TASK PROMPT » Having located the line with "How do I perform: Click", repeat it and all remaining lines of the records exactly. Pictures do not belong in the answer.

++++++

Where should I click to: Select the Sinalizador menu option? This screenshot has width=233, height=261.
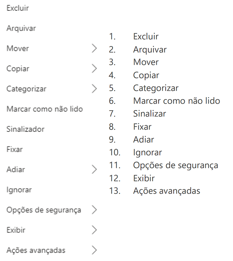pos(25,129)
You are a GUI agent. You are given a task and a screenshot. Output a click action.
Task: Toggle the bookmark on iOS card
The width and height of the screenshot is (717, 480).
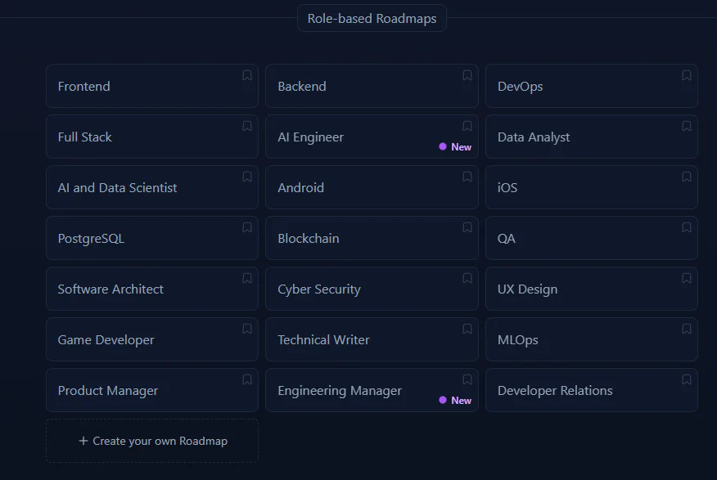point(687,177)
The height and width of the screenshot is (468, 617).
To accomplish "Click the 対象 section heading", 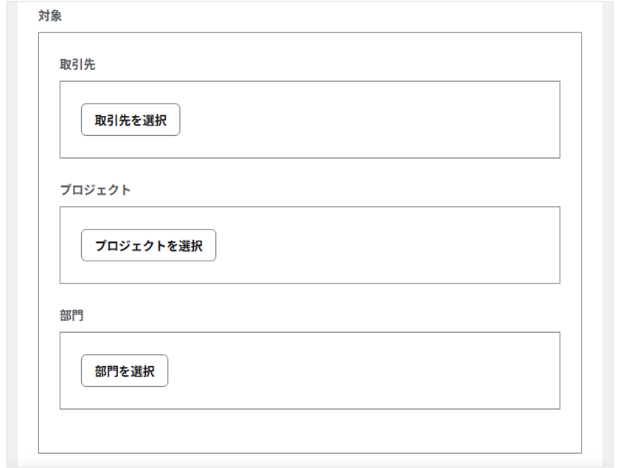I will tap(50, 16).
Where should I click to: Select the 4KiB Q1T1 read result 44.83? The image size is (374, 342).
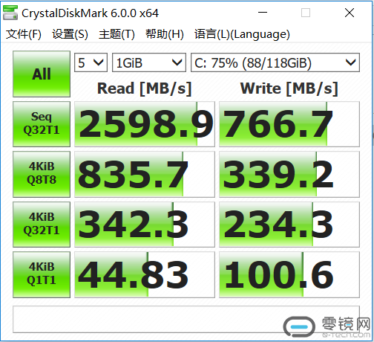pyautogui.click(x=145, y=274)
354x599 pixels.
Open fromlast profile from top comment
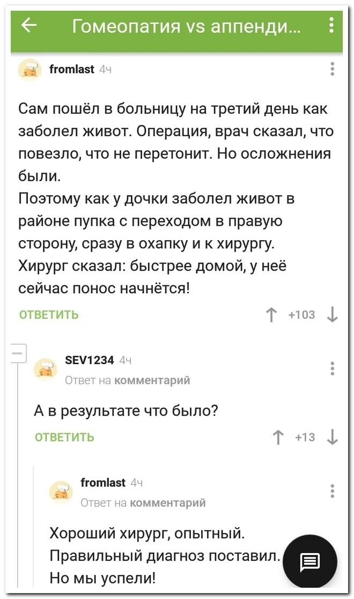[x=71, y=69]
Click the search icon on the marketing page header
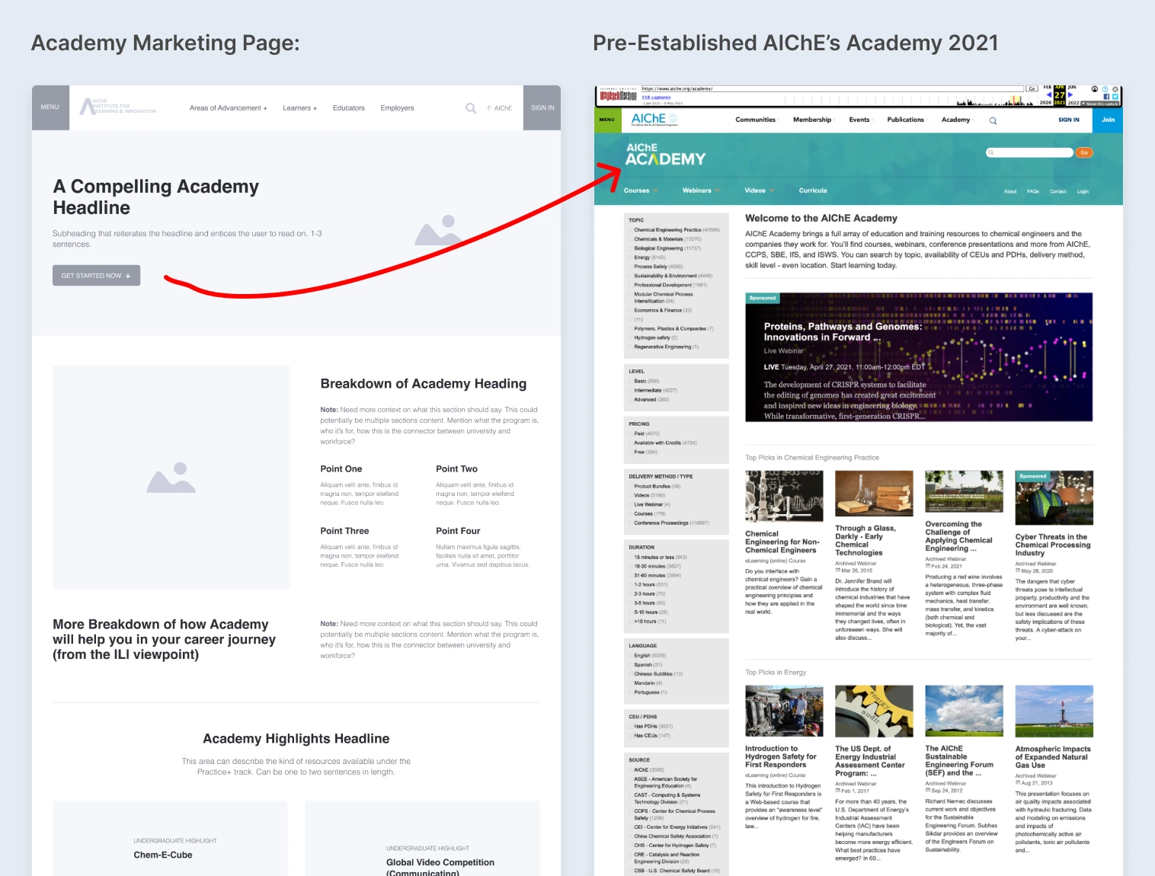 (471, 107)
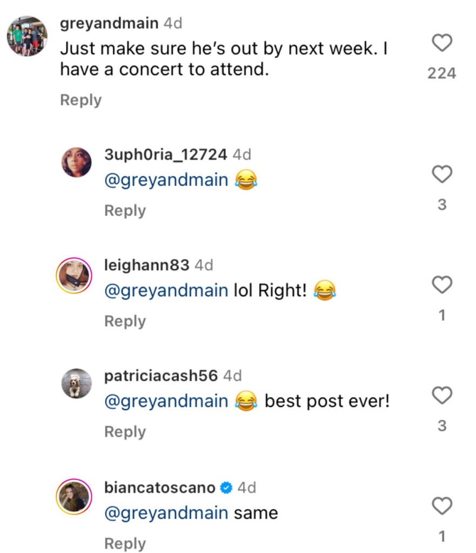View 3uph0ria_12724's avatar
This screenshot has width=476, height=553.
[76, 162]
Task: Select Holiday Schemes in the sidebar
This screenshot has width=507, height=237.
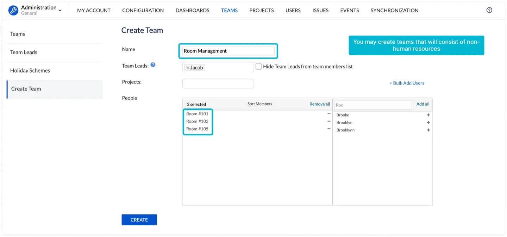Action: [x=30, y=71]
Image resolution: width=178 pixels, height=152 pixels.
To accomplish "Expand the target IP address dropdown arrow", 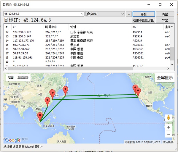I will pos(82,14).
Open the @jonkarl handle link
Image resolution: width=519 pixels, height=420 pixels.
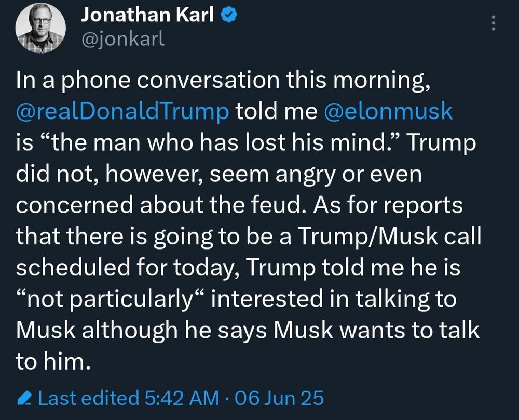click(122, 39)
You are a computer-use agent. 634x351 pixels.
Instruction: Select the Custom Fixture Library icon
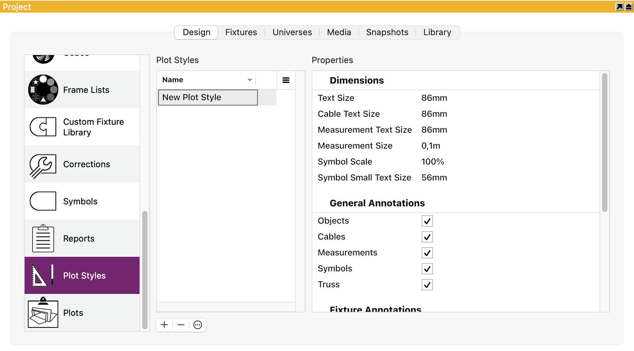point(43,127)
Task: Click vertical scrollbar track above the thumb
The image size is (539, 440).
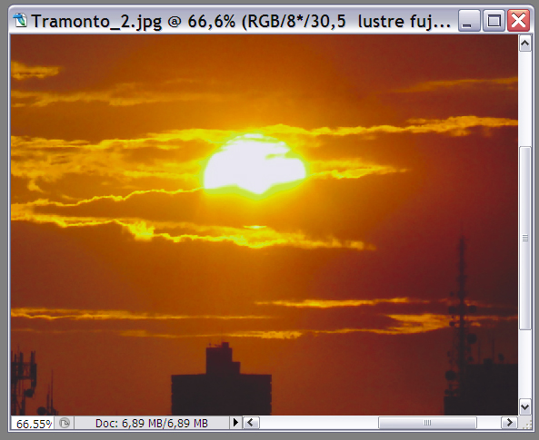Action: pos(524,99)

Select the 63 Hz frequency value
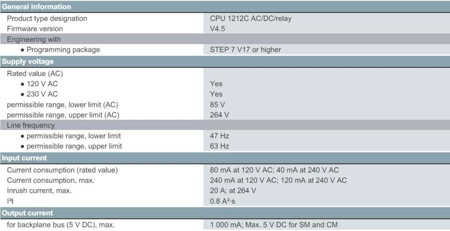click(219, 146)
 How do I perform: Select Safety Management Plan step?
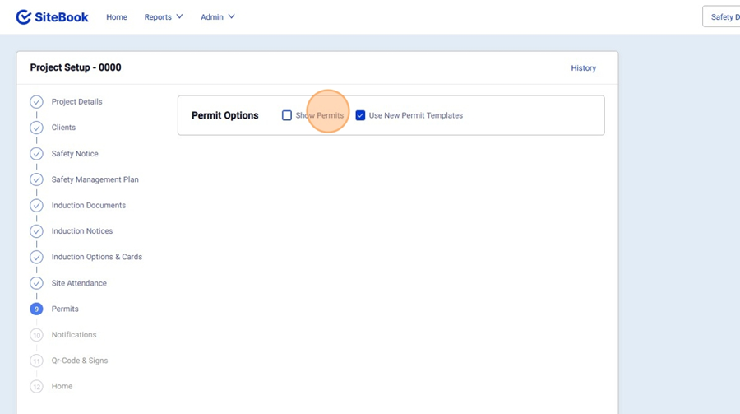point(95,179)
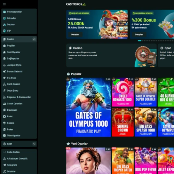
Task: Expand the Spor sidebar section
Action: coord(34,144)
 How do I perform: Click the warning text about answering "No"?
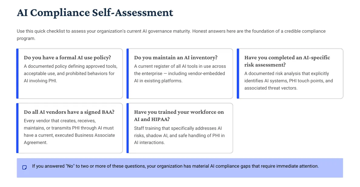175,166
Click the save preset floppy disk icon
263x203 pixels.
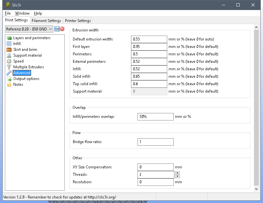click(x=57, y=29)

++++++

YOUR RESPONSE »
 How do I perform: Click the warning text about answering "No"?
175,166
Click the save preset floppy disk icon
263x203 pixels.
click(x=57, y=29)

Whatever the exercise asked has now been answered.